What is needed is an exact copy of all the data.

[Collected data]
....

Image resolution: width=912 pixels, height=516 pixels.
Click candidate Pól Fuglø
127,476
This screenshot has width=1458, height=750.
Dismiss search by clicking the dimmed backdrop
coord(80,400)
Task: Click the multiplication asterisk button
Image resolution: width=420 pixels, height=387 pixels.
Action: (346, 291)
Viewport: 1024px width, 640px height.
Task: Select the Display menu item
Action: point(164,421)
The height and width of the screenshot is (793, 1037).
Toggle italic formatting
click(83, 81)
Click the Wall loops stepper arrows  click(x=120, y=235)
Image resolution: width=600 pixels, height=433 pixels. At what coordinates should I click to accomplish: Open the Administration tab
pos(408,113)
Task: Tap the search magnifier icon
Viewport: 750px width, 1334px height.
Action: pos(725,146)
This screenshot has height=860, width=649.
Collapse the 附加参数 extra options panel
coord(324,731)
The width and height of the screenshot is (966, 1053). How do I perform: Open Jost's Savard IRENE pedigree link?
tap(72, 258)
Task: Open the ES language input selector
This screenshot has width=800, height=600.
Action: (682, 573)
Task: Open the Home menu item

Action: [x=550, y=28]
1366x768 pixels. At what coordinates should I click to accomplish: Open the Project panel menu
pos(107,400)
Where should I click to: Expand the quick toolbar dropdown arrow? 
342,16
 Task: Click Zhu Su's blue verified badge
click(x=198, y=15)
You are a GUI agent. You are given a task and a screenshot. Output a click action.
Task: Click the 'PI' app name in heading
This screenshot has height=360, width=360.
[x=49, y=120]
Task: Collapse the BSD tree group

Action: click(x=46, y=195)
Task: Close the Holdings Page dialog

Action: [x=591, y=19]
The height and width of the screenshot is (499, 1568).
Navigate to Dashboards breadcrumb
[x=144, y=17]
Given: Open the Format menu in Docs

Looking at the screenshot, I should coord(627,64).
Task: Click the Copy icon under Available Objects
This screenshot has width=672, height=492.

....

◆ **Exercise result**:
Image resolution: width=912 pixels, height=516 pixels.
Click candidate Pól Fuglø
127,476
This screenshot has width=1458, height=750.
Dismiss search by clicking the dimmed backdrop
coord(80,400)
Task: Click the multiplication asterisk button
Image resolution: width=420 pixels, height=387 pixels.
Action: (346, 291)
Viewport: 1024px width, 640px height.
Task: Select the Display menu item
Action: point(164,421)
The height and width of the screenshot is (793, 1037).
Toggle italic formatting
click(83, 81)
Click the Wall loops stepper arrows  click(x=120, y=235)
Image resolution: width=600 pixels, height=433 pixels. At what coordinates should I click to accomplish: Open the Administration tab
pos(408,113)
Task: Tap the search magnifier icon
Viewport: 750px width, 1334px height.
Action: pos(725,146)
This screenshot has height=860, width=649.
Collapse the 附加参数 extra options panel
coord(324,731)
The width and height of the screenshot is (966, 1053). How do I perform: Open Jost's Savard IRENE pedigree link?
tap(72, 258)
Task: Open the ES language input selector
This screenshot has width=800, height=600.
Action: (682, 573)
Task: Open the Home menu item

Action: [x=550, y=28]
1366x768 pixels. At what coordinates should I click to accomplish: Open the Project panel menu
pos(107,400)
Where should I click to: Expand the quick toolbar dropdown arrow? 
342,16
 Task: Click Zhu Su's blue verified badge
click(x=198, y=15)
You are a GUI agent. You are given a task and a screenshot. Output a click action.
Task: Click the 'PI' app name in heading
This screenshot has height=360, width=360.
[x=49, y=120]
Task: Collapse the BSD tree group

Action: click(x=46, y=195)
Task: Close the Holdings Page dialog

Action: [x=591, y=19]
The height and width of the screenshot is (499, 1568).
Navigate to Dashboards breadcrumb
[x=144, y=17]
Given: Open the Format menu in Docs

Looking at the screenshot, I should coord(627,64).
Task: Click the Copy icon under Available Objects
This screenshot has width=672, height=492.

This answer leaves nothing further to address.